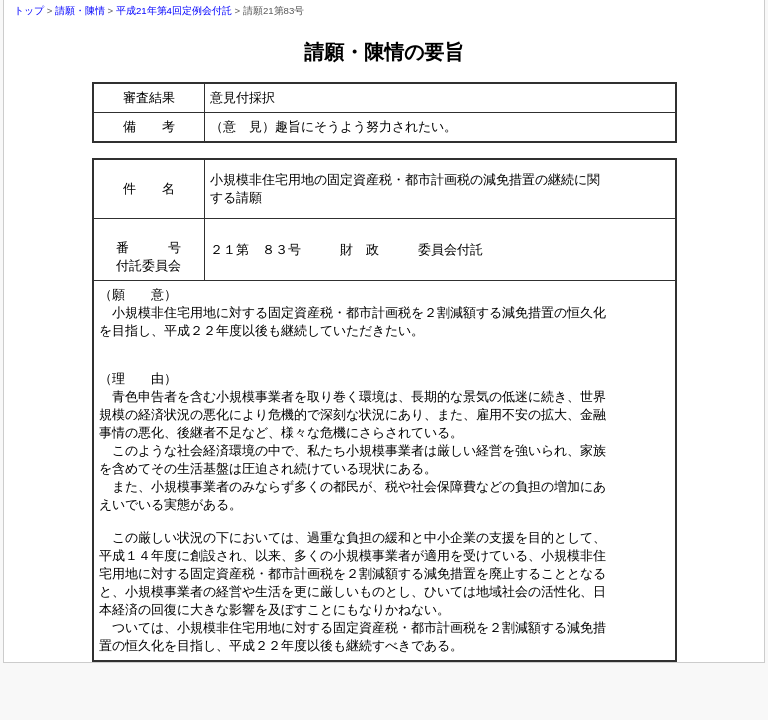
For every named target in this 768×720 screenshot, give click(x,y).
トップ (29, 10)
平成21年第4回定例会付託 (174, 10)
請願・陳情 (80, 10)
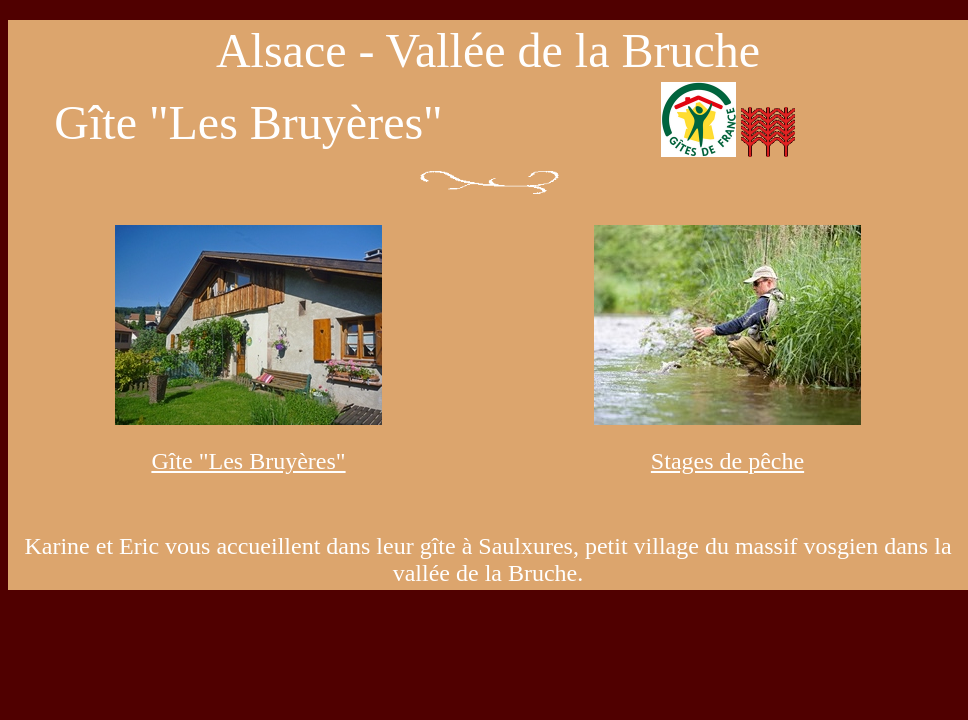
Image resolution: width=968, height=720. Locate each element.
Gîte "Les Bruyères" (248, 461)
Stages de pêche (727, 461)
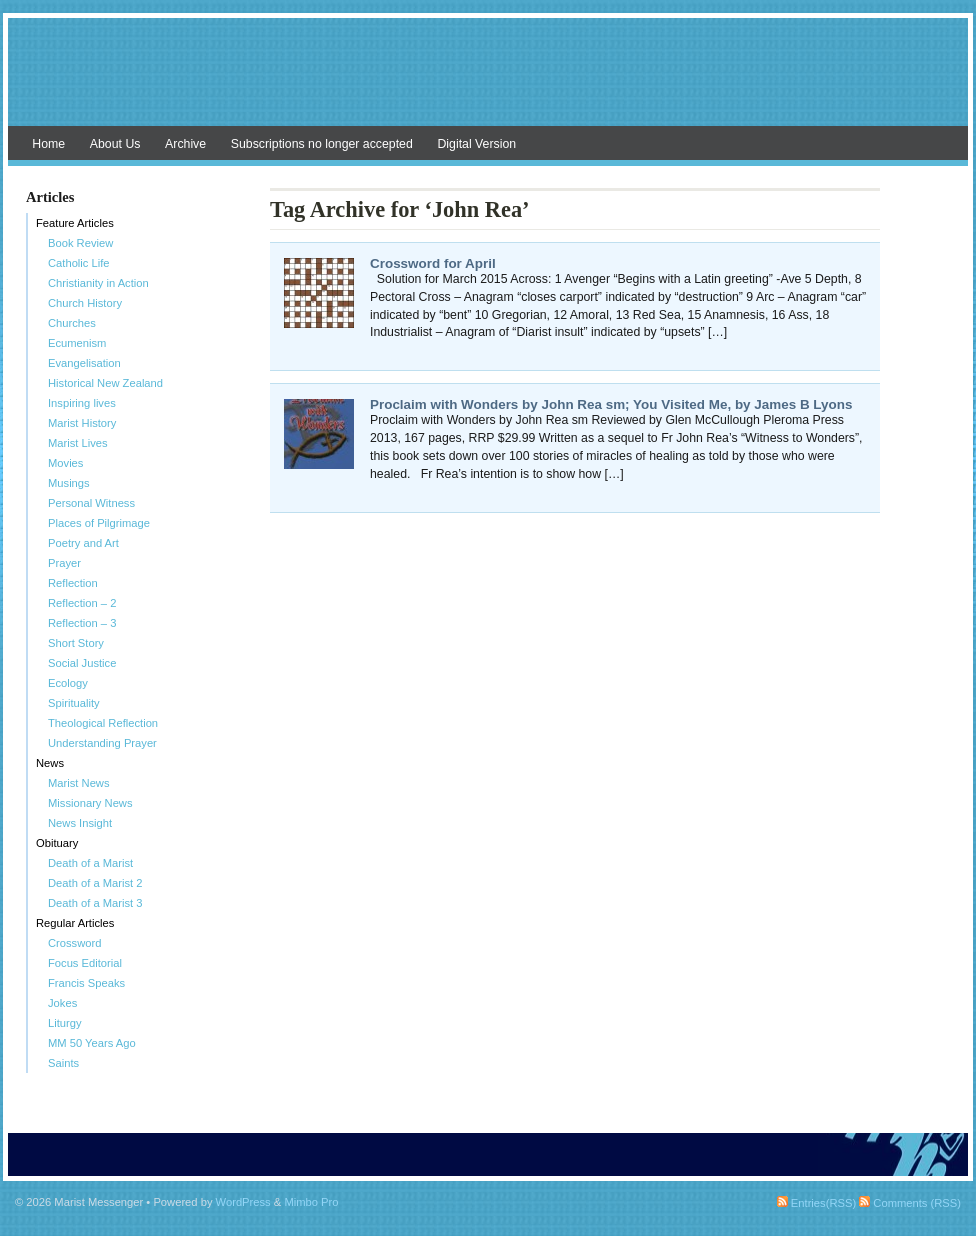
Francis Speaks (86, 983)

■ ■ ■ ■ ■ ■ ■

### Exercise aim
Please repeat the listing above with "Locate" swapped for "Find" and everything else unchanged, leaving out the pictures.

### Solution to this exercise
For every named target in this 768×720 screenshot, give click(x,y).
トップ (29, 10)
平成21年第4回定例会付託 (174, 10)
請願・陳情 (80, 10)
Image resolution: width=968, height=720. Find each element.
Gîte "Les Bruyères" (248, 461)
Stages de pêche (727, 461)
Francis Speaks (86, 983)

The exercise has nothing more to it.